═════ Information shown ═════

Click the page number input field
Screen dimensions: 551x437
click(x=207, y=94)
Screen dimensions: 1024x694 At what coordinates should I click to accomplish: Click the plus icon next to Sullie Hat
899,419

═════

Prompt → A word-for-word repetition of the listing above is required.

Answer section →
Click the page number input field
Screen dimensions: 551x437
click(x=207, y=94)
Screen dimensions: 1024x694 At what coordinates should I click to accomplish: Click the plus icon next to Sullie Hat
899,419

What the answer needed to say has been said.